_WHAT THE TASK ASKS_.
Take from the listing each line that has the string "agent".

_DATA_.
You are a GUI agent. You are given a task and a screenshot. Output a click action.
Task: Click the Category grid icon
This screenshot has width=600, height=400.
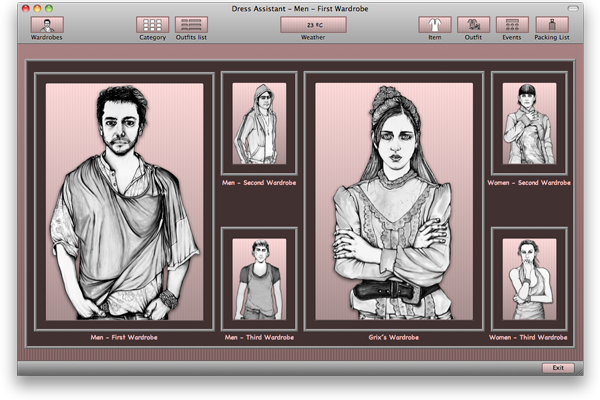[153, 25]
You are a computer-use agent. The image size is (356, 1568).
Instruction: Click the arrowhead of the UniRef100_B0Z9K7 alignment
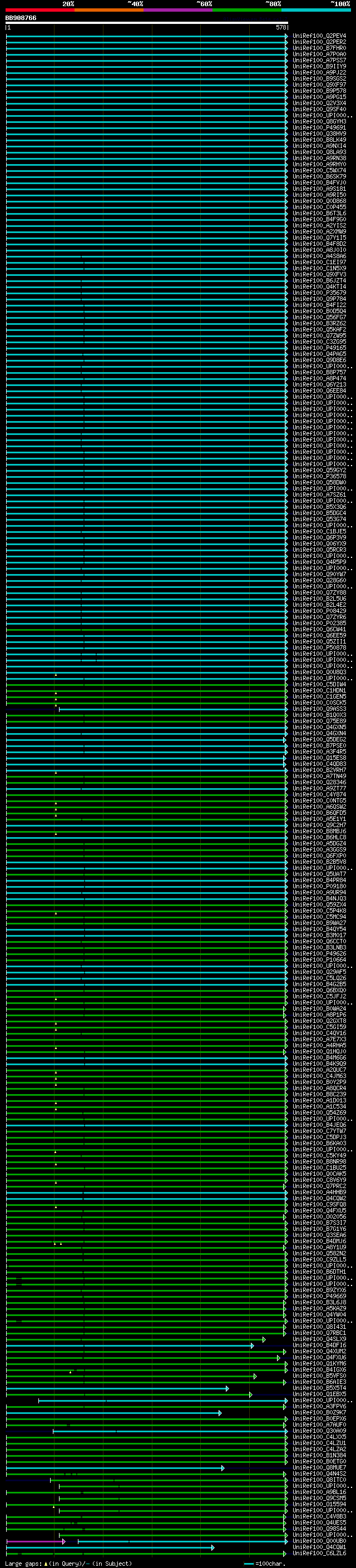pyautogui.click(x=220, y=1413)
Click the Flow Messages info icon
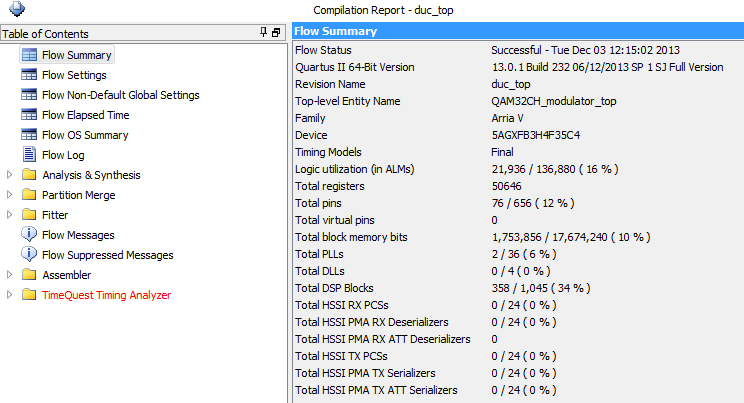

_SOLUTION FOR THIS EXERCISE_.
You are a GUI agent. You are given a task and a screenshot. Output a click action.
You are a computer-use agent. The image size is (356, 1568).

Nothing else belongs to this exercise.